◆ Task objective:
Everything from the line containing "Click the red -$125.88 total P&L value" to the last line of the listing below should be restated exactly, both ends included, with nothing added and the pictures omitted.

◆ Records supplied:

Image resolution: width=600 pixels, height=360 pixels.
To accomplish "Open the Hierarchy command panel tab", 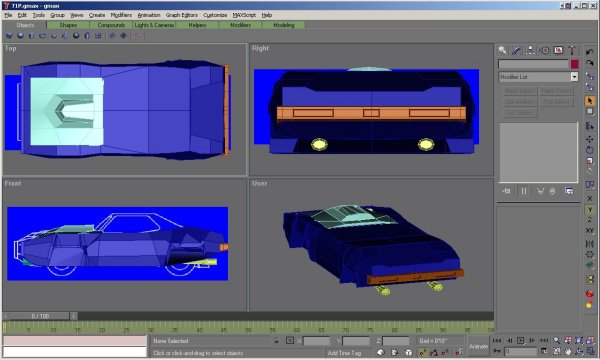I will tap(530, 50).
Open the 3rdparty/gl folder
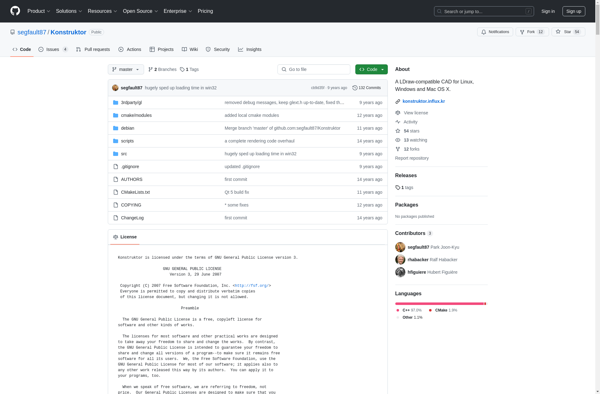 tap(131, 103)
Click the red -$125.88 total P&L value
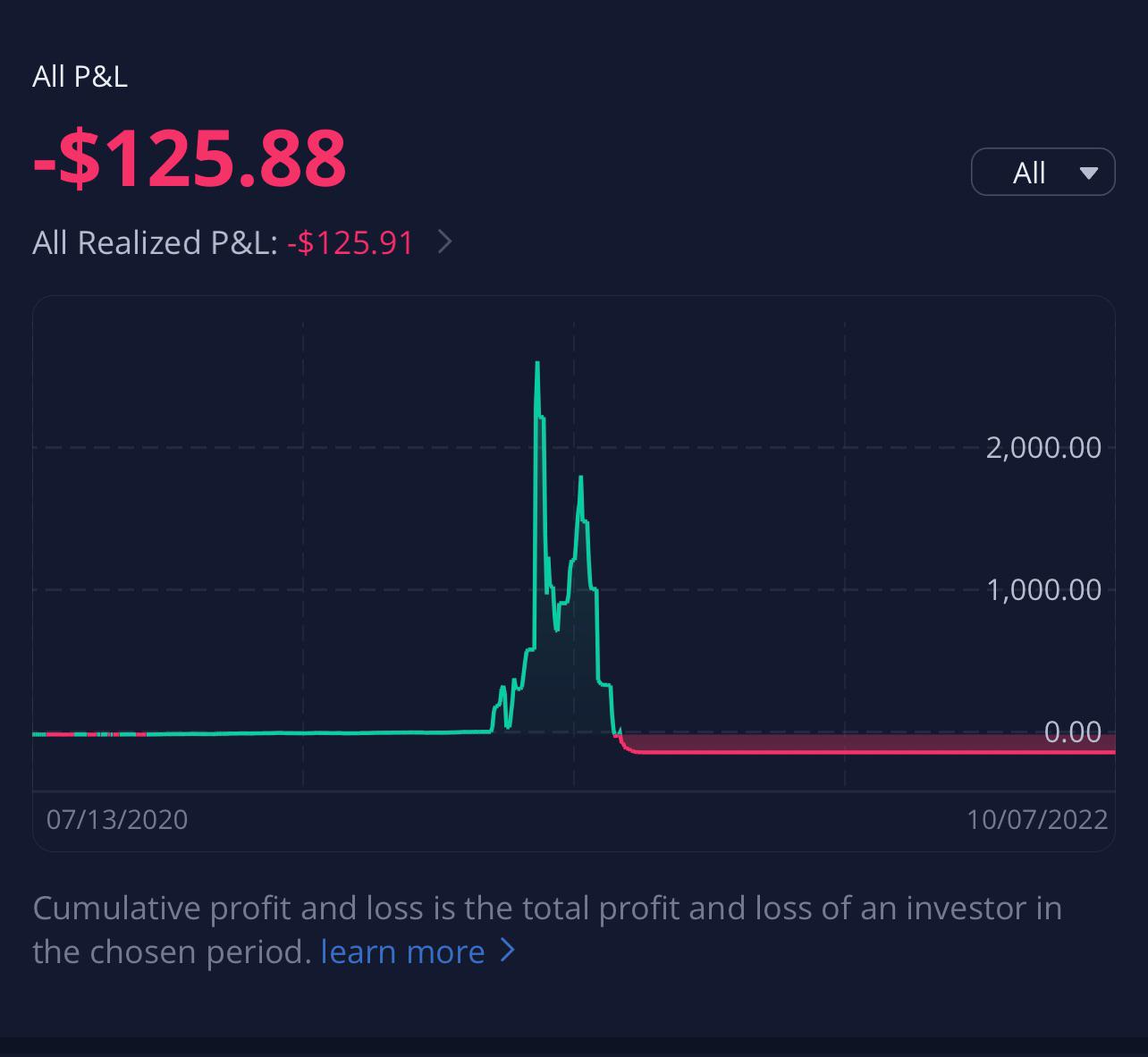This screenshot has width=1148, height=1057. coord(189,159)
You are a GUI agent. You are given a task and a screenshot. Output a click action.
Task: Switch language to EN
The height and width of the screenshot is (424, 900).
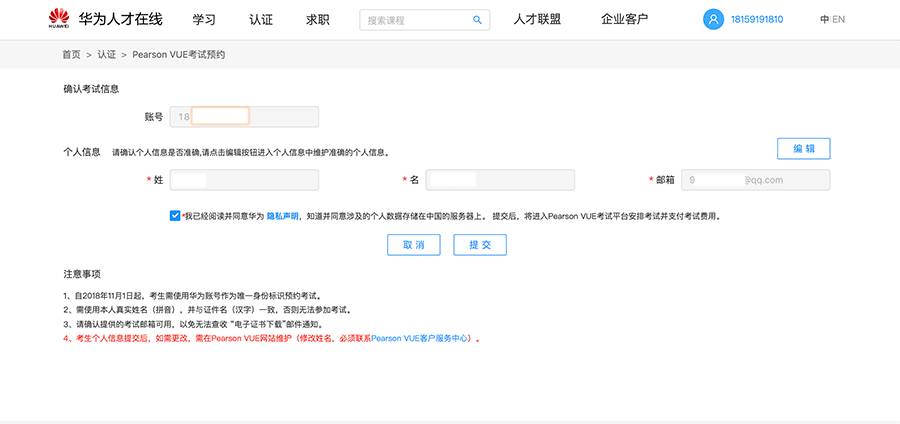tap(838, 19)
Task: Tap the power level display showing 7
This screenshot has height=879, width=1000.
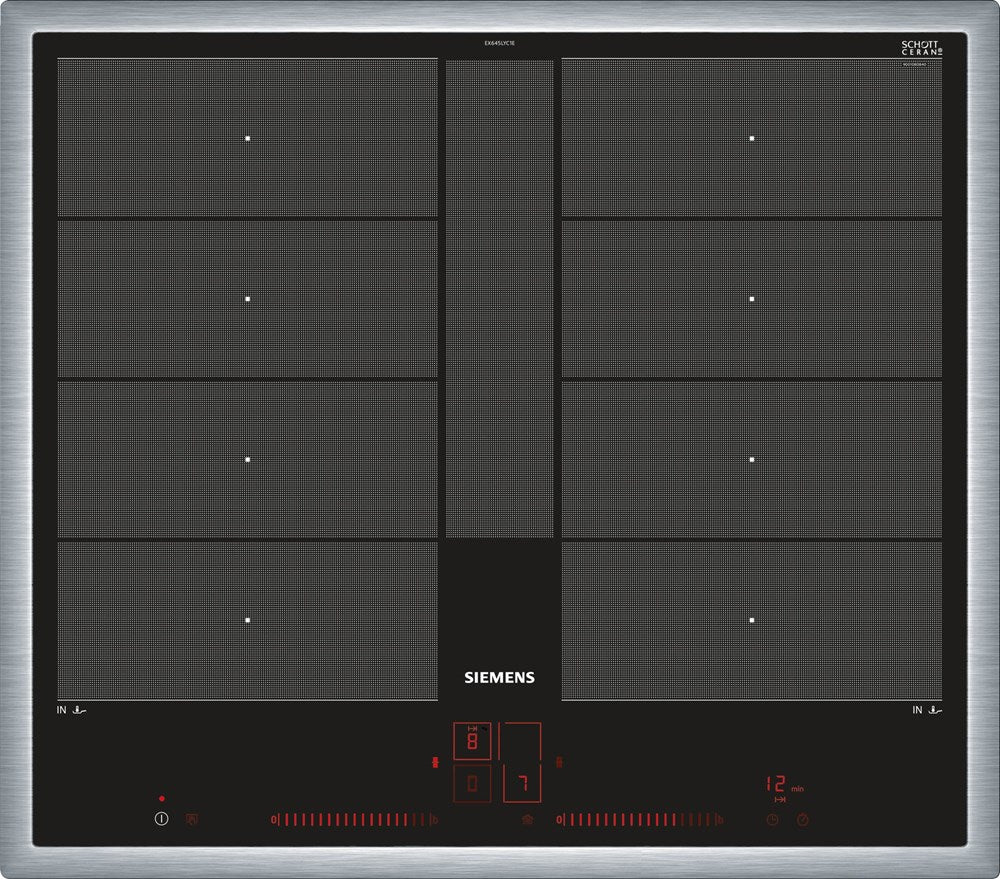Action: pyautogui.click(x=523, y=783)
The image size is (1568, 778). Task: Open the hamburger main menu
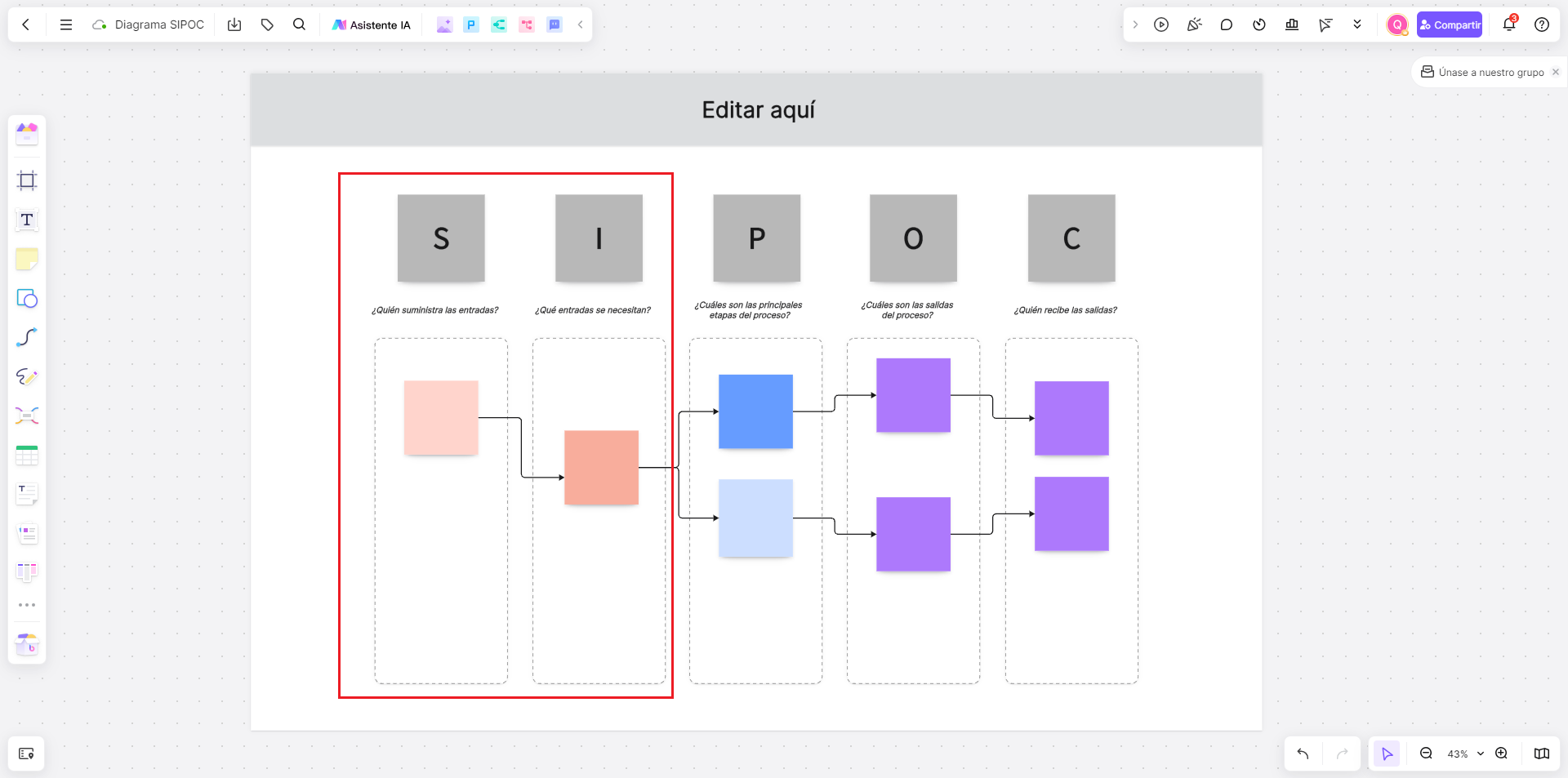click(66, 24)
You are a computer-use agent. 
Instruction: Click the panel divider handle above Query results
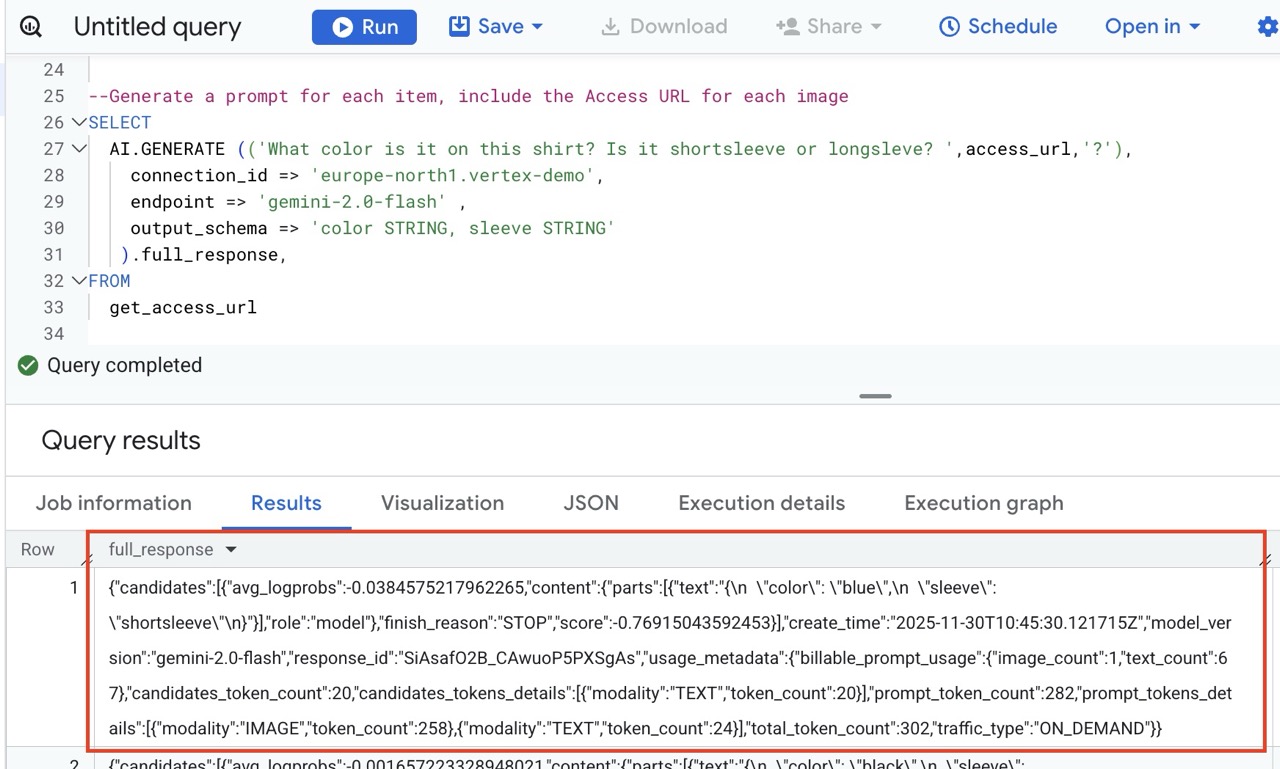tap(875, 396)
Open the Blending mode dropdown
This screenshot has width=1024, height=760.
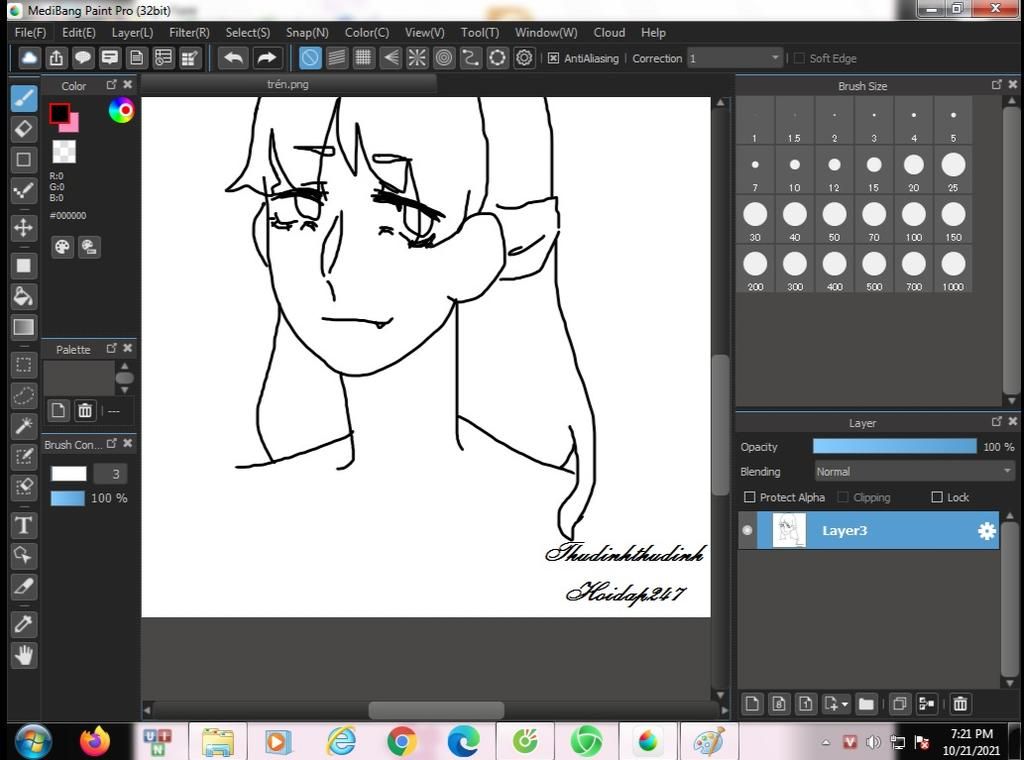(x=914, y=472)
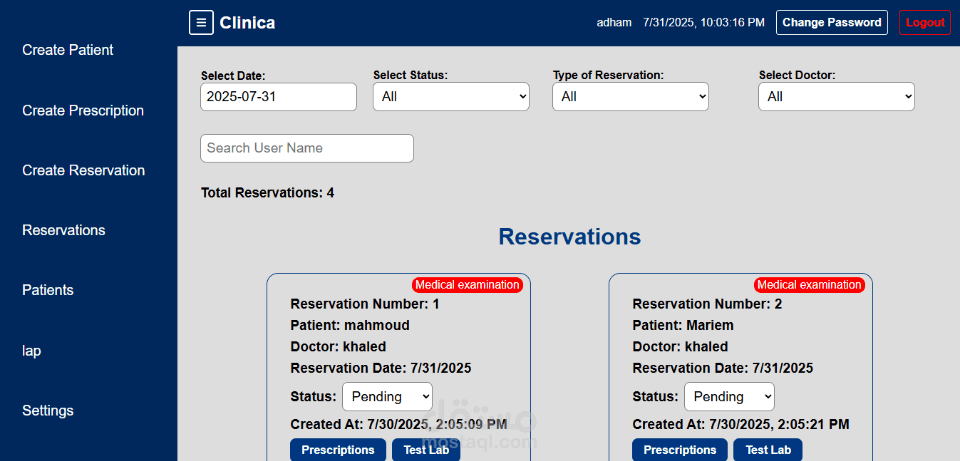Go to Create Prescription in sidebar

click(83, 110)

◆ Task answer:
Click the red -$125.88 total P&L value
This screenshot has width=1148, height=1057. coord(189,159)
You are a GUI agent. You are given a task and a screenshot. Output a click action.
Task: Switch language to EN
The height and width of the screenshot is (424, 900).
tap(838, 19)
Task: Tap the power level display showing 7
This screenshot has height=879, width=1000.
Action: pyautogui.click(x=523, y=783)
The image size is (1568, 778). Task: Open the hamburger main menu
click(66, 24)
You are a computer-use agent. 
Instruction: Click the panel divider handle above Query results
tap(875, 396)
Open the Blending mode dropdown
This screenshot has width=1024, height=760.
(x=914, y=472)
Go to Create Prescription in sidebar

click(83, 110)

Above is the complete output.